>> BEGIN

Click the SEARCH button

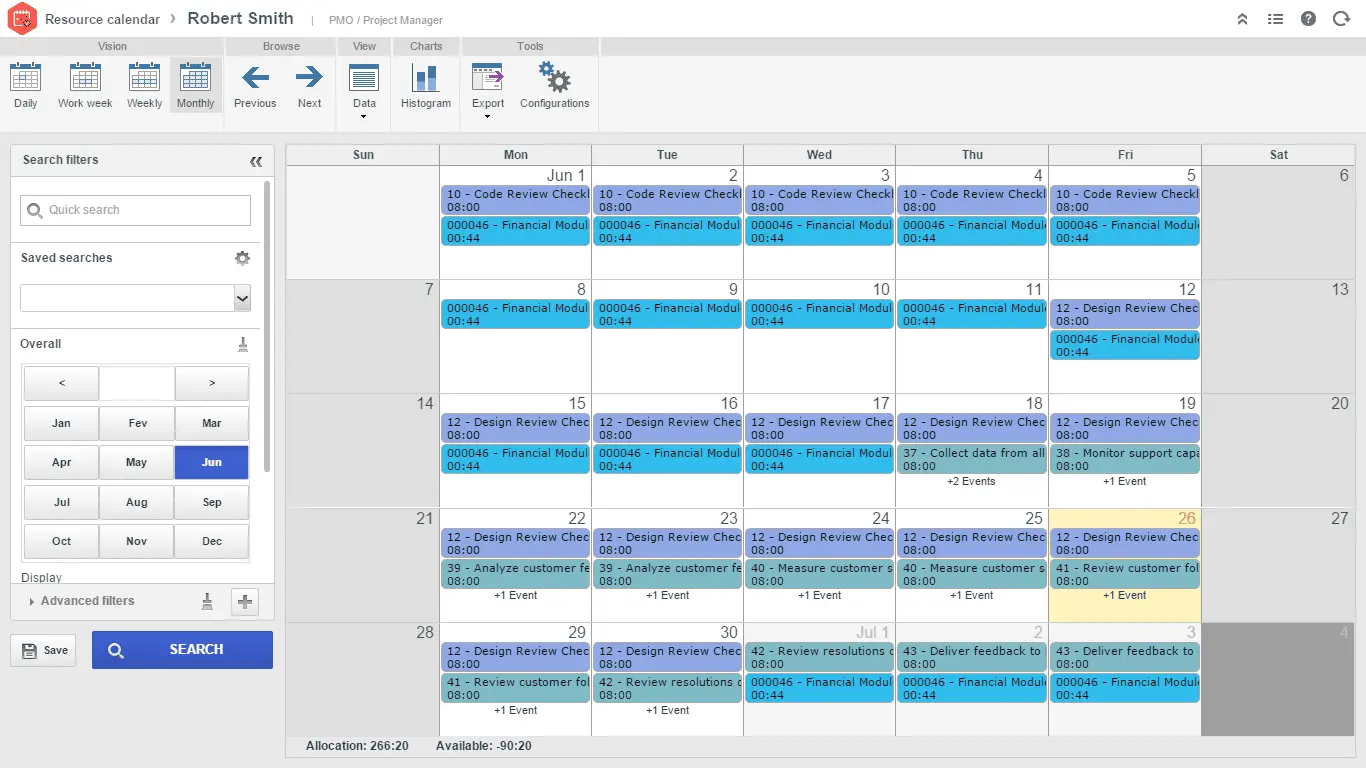(x=182, y=649)
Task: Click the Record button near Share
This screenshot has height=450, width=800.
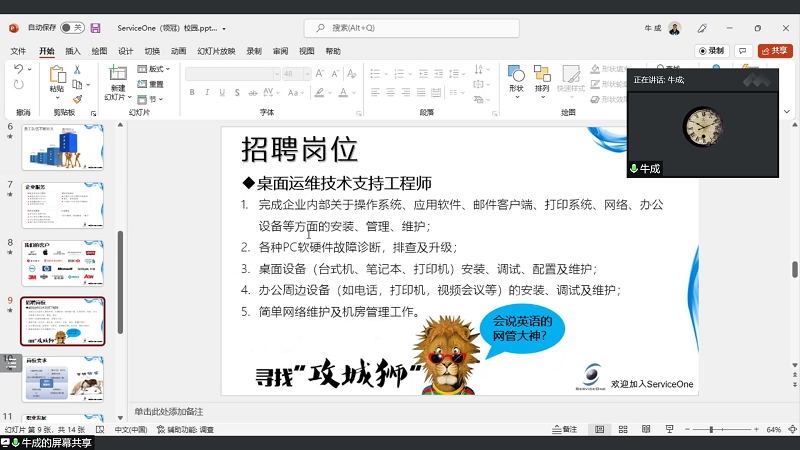Action: click(x=711, y=51)
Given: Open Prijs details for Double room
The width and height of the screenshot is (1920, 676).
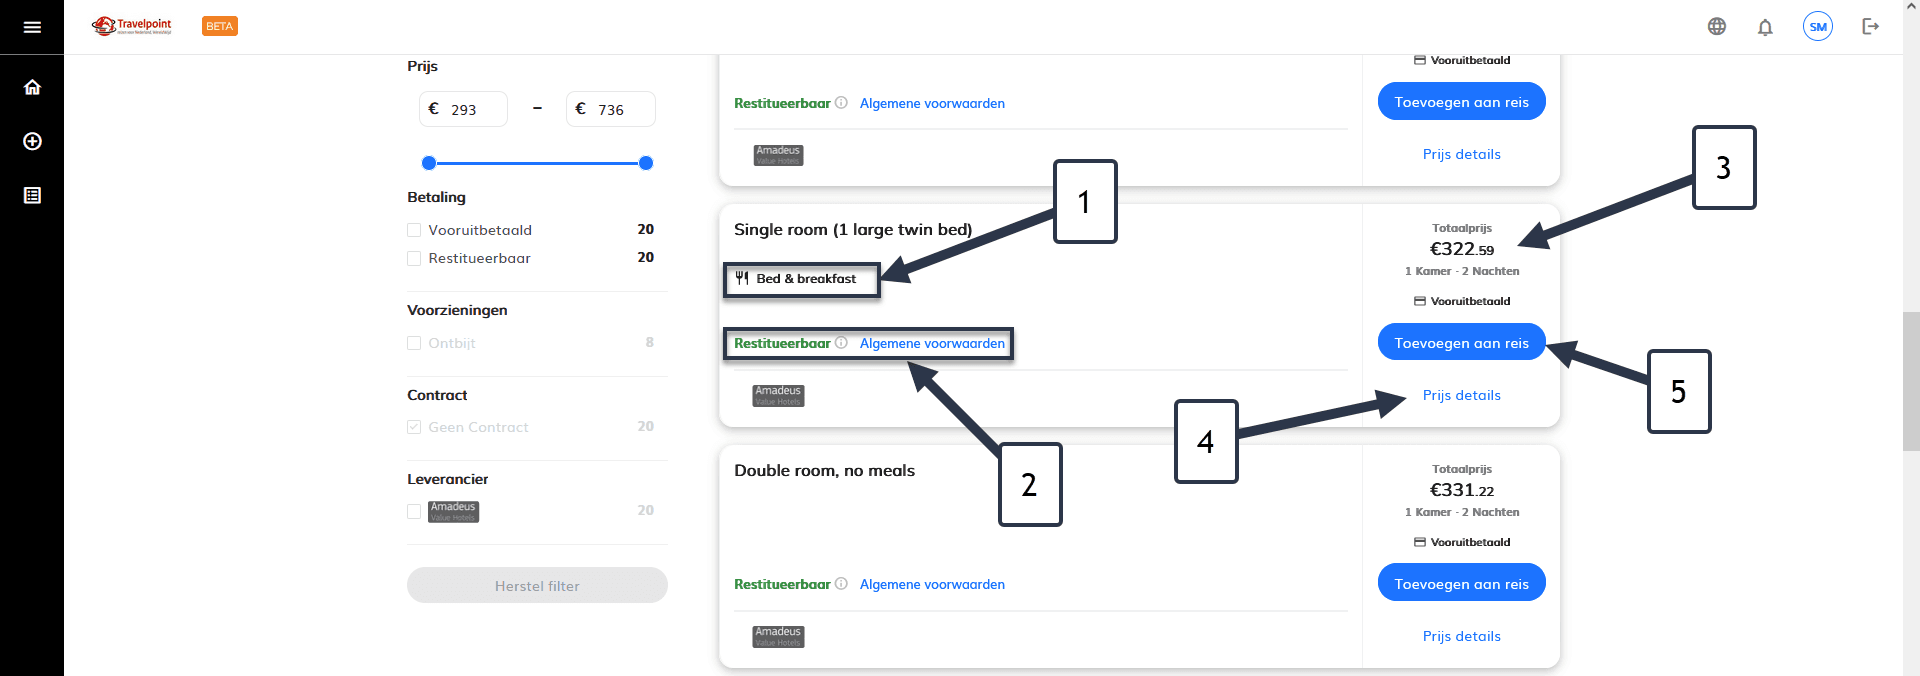Looking at the screenshot, I should coord(1461,636).
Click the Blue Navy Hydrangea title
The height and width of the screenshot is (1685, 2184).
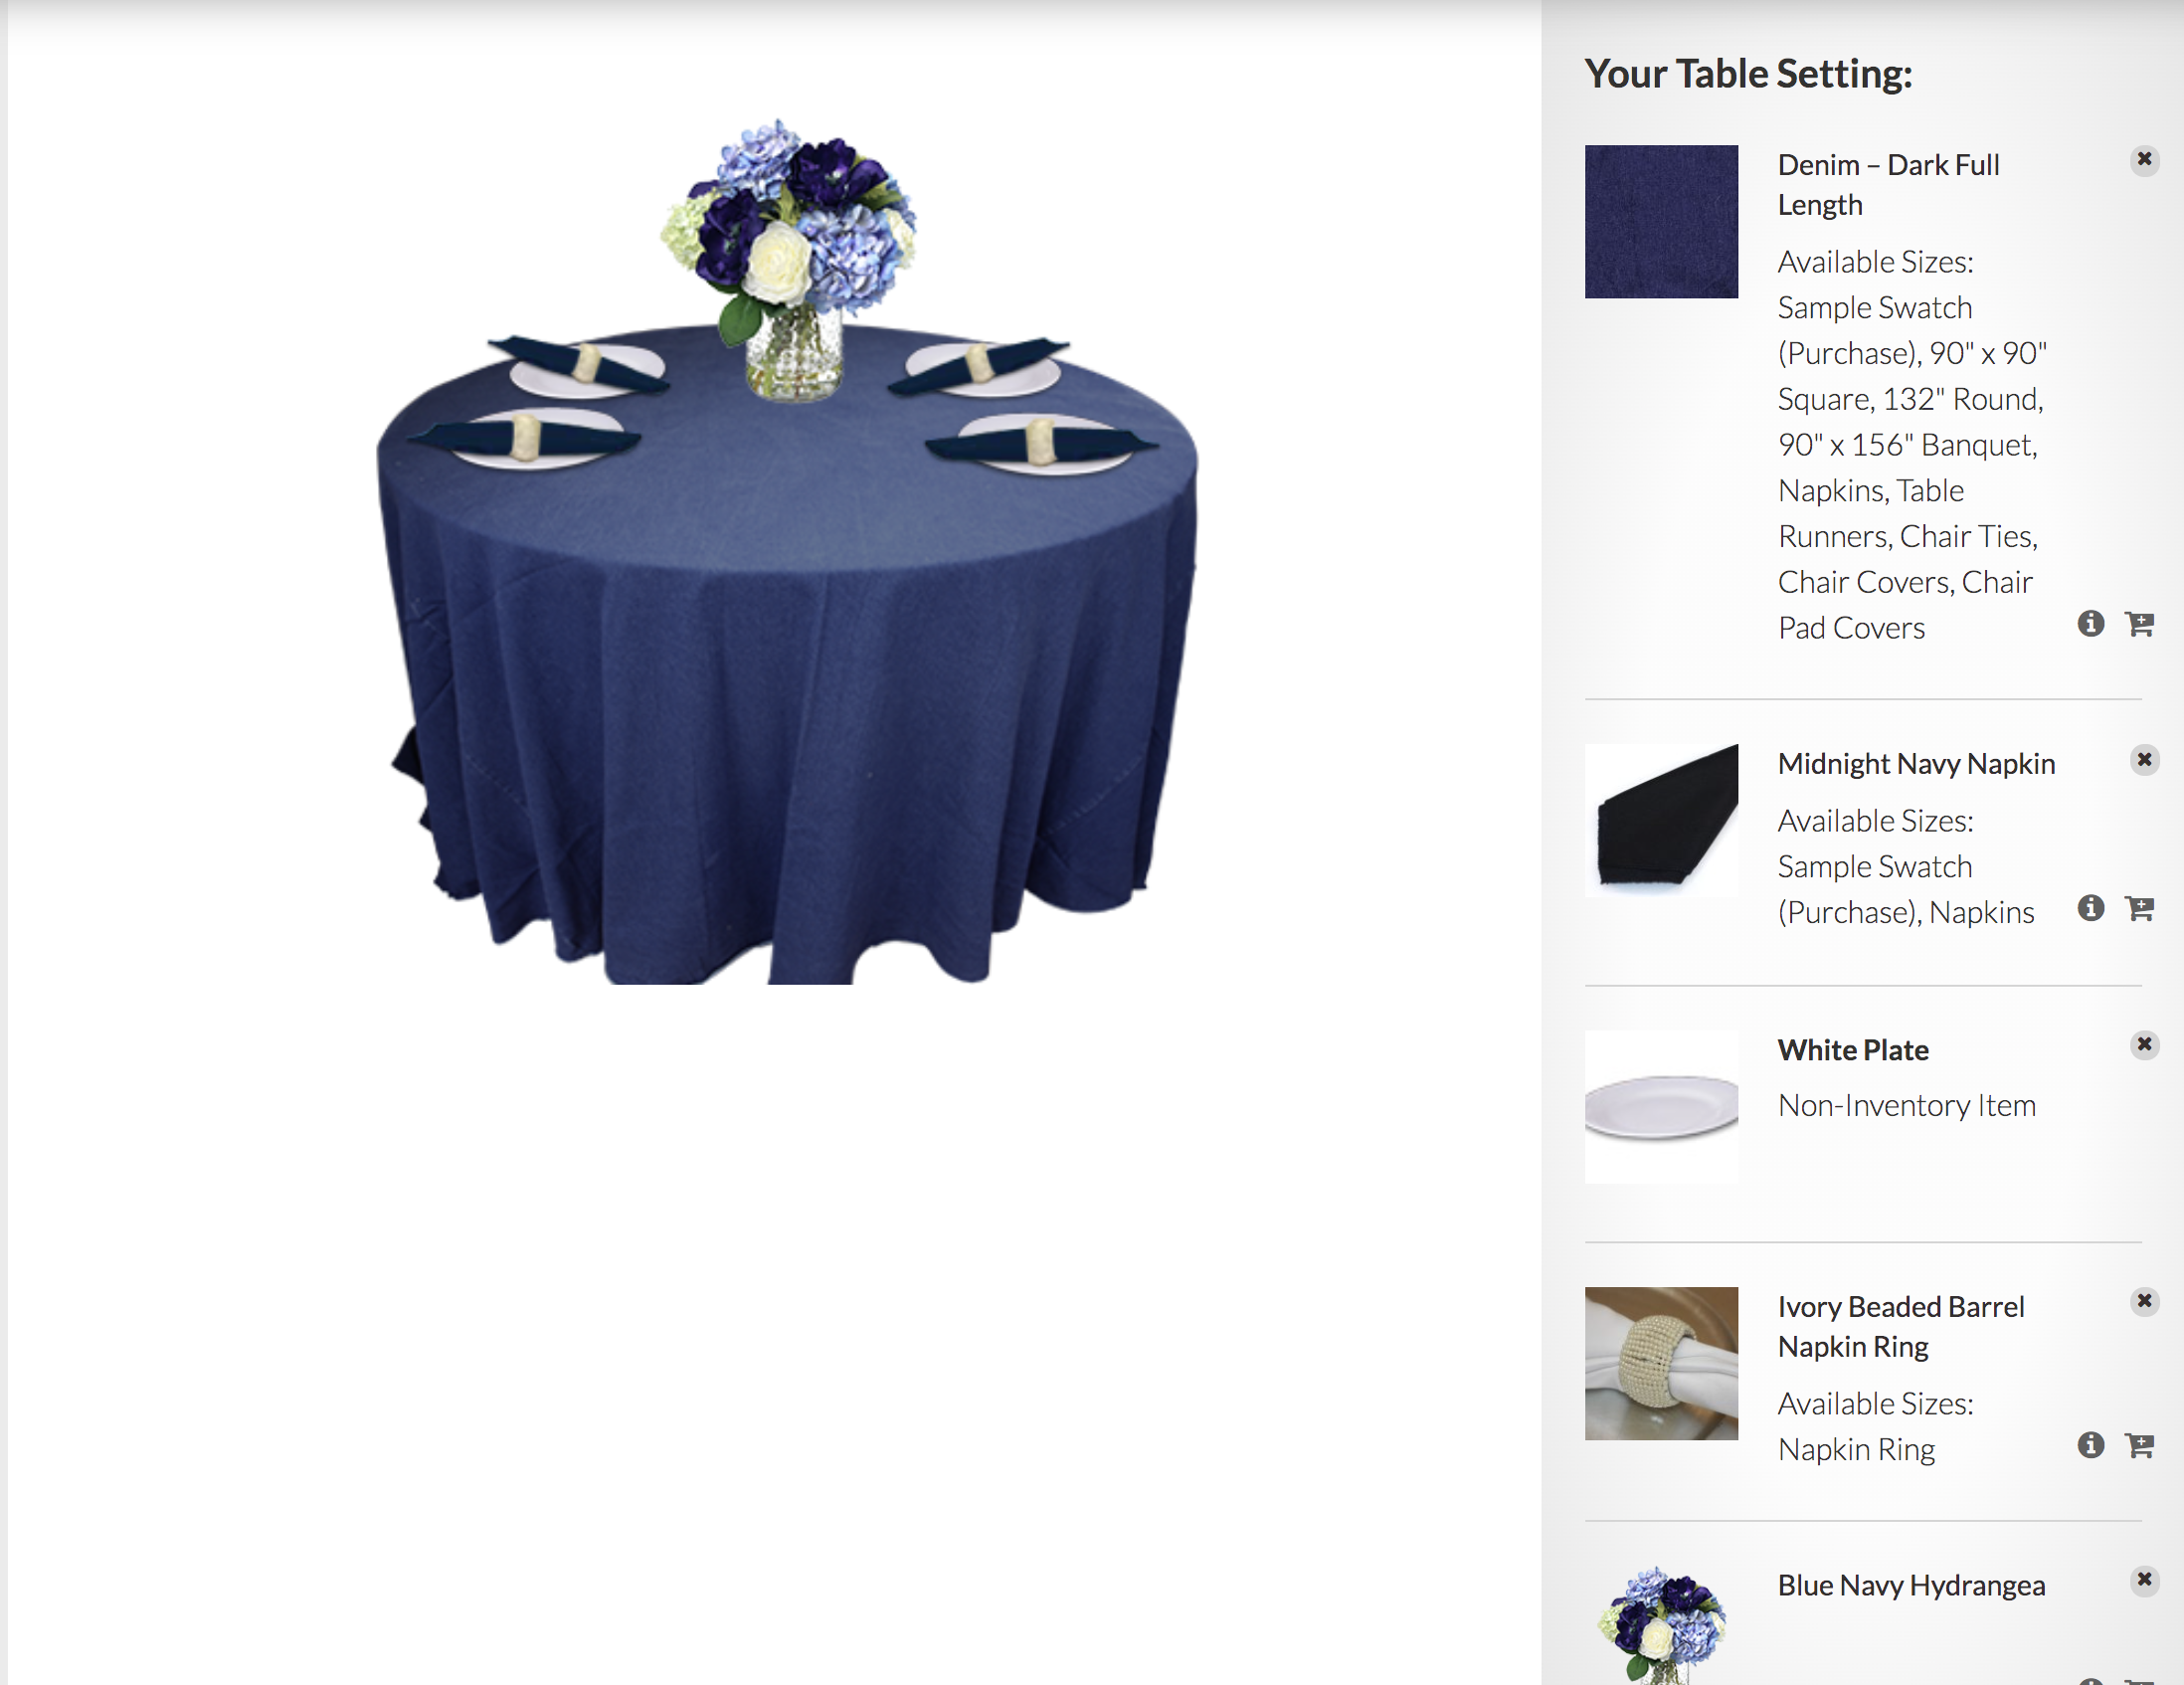(x=1911, y=1586)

>> END

§ **WHAT IS NEEDED**: Reproduce word for word every line from the one containing "Task: Click the Record button near Share" through the end of the records, including that first line, and leave out the pictures.

§ **EXPECTED OUTPUT**:
Task: Click the Record button near Share
This screenshot has height=450, width=800.
Action: click(x=711, y=51)
Given: Open Prijs details for Double room
The width and height of the screenshot is (1920, 676).
Looking at the screenshot, I should coord(1461,636).
Click the Blue Navy Hydrangea title
The height and width of the screenshot is (1685, 2184).
(x=1911, y=1586)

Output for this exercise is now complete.